A Christian nurse is suing a London NHS Trust for discrimination because she claims that administrators bullied her into removing or covering up her cross necklace.
61-year-old Mary Onuoha, an operating theatre specialist at Croydon University Hospital, says she was repeatedly bullied and pressurised to remove or cover up her necklace while on duty.
Mary Onuoha says she was 'treated like a criminal' and forced out of the job she loved after working there for 18 years.
Mrs Onuoha, who is being supprted by the Christian Legal Centre, is challenging Croydon Health Services NHS Trust on the grounds of harassment, victimisation, direct and indirect discrimination and constructive unfair dismissal.
Her lawyers argue that the Trust has breached her freedom to manifest her faith under Article 9 of the European Convention of Human Rights (ECHR) and the Equality Act.
The case will bring into question the freedom of Christians to manifest their faith in the workplace, especially in comparison to members of other faiths.
The issue escalated in August 2018 when bosses at Croydon Health Services NHS Trust ordered her to remove the cross saying it was a breach of the Trust’s dress code and uniform policy and therefore a health risk to her and to patients.
Mrs Onuoha will argue that it is NHS management who were breaching the dress code, which states:
"The Trust welcomes the variety of appearances brought by individual styles, choices and religious requirements regarding dress; this will be treated sensitively and will be agreed on an individual basis with the Manager and Trust and must conform to health, safety and security regulations, infection prevention and control and moving and handling guidelines. The wearing of saris, turbans, kirpan, skullcaps, hijabs, kippahs and clerical collars arising from particular cultural / religious norms are seen as part of welcoming diversity."
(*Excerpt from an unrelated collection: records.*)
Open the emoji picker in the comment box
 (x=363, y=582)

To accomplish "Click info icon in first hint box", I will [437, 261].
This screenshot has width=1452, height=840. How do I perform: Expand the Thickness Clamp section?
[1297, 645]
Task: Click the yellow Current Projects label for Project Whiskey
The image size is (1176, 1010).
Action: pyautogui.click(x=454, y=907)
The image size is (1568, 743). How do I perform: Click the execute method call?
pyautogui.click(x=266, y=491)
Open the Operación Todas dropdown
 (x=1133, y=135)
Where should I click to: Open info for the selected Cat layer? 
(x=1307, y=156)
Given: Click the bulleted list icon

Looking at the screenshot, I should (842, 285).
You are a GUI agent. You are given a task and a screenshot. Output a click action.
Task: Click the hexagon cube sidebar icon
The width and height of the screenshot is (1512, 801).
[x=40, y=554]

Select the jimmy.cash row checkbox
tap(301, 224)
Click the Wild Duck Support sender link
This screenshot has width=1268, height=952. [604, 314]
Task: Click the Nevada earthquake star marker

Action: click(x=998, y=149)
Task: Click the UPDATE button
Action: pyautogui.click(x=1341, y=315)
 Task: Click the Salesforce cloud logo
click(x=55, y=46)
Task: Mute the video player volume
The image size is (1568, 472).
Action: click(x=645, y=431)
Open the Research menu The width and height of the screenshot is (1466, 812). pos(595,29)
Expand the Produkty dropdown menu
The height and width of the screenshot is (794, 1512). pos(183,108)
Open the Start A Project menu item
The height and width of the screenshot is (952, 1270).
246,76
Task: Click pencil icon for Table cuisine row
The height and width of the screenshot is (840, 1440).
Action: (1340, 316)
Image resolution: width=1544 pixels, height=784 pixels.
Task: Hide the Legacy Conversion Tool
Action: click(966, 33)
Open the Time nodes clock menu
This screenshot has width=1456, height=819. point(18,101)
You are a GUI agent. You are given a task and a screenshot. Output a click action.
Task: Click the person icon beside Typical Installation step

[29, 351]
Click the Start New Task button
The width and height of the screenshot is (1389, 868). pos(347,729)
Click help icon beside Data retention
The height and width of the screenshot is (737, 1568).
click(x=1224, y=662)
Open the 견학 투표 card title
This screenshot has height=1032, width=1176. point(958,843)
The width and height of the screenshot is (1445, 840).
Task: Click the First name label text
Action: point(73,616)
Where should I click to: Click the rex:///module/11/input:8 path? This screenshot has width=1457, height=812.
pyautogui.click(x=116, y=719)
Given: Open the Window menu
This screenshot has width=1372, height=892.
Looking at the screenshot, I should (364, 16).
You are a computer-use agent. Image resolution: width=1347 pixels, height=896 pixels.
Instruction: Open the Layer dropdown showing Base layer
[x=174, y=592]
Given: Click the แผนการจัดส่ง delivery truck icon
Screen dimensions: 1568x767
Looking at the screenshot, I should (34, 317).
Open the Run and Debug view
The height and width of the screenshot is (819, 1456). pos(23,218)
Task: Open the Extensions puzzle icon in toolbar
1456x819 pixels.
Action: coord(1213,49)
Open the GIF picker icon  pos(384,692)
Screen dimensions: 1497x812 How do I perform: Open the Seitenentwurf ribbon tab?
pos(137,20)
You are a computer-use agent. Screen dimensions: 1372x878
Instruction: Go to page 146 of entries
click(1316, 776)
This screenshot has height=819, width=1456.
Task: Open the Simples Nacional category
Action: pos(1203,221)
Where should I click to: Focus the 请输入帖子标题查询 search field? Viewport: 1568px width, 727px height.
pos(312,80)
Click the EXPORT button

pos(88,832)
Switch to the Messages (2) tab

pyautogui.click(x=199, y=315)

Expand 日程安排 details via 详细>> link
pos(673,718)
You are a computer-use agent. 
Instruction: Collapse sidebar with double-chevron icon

Mrs Onuoha’s lawyers will argue that the dress code was applied inconsistently, with other nurses and members of staff frequently wearing various types of jewellery, hijabs, saris, turbans and religious bracelets in wards and theatre without being asked to remove them.
However, in contradiction to this policy, Mrs Onuoha was required at all times to wear several lanyards, (which have no anti-strangle clasps) whilst at the same time the Trust claimed that wearing items from the neck, such as her chain with a cross, posed a ‘risk of injury or infection’ (see image).
Roger Kiska, from the Christian Legal Center told Premier:
"The position of the Christian Legal Centre is that this is clearly animus towards the cross. It's not a health and safety issue. She wears lanyards in the theatre all the time that can be pulled off or used to choke. So, we think this is clearly a breach of her religious freedom and the right to manifest her faith through the wearing of a cross."
"One of the things that the European Court has said in a similar British Airways case is that it's really not a manifestation of what a doctrinal belief might be for a given denomination, but it's a personal belief. And if it's serious and cogent and if Mary has her own deeply held reasons for wanting to wear the cross as a manifestation of her faith, the law protects that. So, if it's really a health and safety issue, they're giving mixed messages here, it seems that they're really just wanting to censor the message of the cross."
A spokesperson for the Croydon Health Services NHS Trust said: “We cannot comment on ongoing legal proceedings.”